◆ WHAT YOU SHOULD DO
Your task is to transcribe, without alteration, the lines from the top of the material below through the line bearing "Dodekanisos Seaways (56, 513)", inclusive.

◆ RECORDS FOR THIS EXERCISE
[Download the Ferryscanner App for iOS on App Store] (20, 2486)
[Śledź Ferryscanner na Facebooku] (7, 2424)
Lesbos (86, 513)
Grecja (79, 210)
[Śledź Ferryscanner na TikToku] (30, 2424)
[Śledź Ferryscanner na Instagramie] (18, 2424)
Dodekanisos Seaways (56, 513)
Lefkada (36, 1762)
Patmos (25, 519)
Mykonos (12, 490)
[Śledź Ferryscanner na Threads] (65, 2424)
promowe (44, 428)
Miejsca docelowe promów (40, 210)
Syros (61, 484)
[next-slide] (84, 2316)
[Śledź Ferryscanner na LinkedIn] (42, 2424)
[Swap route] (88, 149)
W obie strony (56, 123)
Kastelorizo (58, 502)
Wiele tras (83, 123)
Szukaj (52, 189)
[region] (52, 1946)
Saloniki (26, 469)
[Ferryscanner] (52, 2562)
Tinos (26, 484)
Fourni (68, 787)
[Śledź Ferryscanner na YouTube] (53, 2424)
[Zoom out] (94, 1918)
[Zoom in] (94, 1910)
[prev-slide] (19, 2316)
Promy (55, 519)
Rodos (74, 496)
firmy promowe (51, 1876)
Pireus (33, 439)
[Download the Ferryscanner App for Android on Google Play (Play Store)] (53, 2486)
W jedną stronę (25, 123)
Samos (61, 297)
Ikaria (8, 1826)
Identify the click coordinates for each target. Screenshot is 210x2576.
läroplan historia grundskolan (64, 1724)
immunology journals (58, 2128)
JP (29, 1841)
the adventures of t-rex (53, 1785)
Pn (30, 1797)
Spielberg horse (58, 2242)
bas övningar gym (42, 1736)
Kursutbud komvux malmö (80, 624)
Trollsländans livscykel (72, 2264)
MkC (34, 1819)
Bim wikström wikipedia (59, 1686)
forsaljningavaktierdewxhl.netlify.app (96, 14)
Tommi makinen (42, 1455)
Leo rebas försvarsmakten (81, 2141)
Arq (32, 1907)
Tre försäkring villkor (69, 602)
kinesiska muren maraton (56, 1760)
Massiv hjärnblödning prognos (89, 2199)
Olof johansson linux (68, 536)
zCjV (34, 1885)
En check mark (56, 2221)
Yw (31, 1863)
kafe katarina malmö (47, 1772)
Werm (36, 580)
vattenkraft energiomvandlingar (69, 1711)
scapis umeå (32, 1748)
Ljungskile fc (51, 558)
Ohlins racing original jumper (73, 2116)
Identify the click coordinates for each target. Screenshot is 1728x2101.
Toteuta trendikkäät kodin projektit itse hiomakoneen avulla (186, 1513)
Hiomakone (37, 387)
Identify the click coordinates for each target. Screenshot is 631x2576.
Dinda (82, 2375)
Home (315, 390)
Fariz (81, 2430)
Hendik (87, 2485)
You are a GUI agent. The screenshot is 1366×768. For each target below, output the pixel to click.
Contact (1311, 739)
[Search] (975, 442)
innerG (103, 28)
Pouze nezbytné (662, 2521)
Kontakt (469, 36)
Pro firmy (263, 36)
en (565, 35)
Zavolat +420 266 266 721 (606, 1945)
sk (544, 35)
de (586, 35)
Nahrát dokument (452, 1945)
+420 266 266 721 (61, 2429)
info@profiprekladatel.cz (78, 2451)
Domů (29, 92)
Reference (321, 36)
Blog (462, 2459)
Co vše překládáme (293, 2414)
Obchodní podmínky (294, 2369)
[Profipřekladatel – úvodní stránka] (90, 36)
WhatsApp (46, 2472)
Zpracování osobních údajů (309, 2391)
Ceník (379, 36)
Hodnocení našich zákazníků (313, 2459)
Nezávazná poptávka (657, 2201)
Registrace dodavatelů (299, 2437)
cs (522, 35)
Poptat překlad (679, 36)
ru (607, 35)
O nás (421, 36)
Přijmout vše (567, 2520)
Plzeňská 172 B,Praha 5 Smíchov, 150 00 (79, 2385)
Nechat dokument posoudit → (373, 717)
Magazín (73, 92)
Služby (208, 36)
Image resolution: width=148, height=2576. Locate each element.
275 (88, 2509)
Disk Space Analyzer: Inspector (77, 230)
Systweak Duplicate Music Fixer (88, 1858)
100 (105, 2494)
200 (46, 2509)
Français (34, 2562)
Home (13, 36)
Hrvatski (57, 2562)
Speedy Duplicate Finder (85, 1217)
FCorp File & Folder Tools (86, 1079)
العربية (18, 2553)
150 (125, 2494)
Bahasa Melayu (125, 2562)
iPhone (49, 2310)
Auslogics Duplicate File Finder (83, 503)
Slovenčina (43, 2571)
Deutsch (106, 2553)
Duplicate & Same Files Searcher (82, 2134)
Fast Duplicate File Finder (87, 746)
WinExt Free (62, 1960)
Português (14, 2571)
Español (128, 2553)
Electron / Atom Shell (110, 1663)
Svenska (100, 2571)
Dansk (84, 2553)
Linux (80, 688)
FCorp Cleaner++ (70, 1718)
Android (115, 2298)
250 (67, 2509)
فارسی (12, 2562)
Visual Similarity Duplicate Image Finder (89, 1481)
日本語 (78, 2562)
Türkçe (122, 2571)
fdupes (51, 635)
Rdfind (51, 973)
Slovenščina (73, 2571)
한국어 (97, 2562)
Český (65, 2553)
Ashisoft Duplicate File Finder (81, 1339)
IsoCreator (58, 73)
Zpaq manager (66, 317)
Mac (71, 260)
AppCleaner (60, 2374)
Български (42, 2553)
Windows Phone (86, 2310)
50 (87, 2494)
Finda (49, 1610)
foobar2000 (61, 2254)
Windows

◆ EXERCISE SOLUTION
[Download the Ferryscanner App for iOS on App Store] (20, 2486)
[Śledź Ferryscanner na Facebooku] (7, 2424)
Lesbos (86, 513)
Grecja (79, 210)
[Śledź Ferryscanner na TikToku] (30, 2424)
[Śledź Ferryscanner na Instagramie] (18, 2424)
Dodekanisos Seaways (56, 513)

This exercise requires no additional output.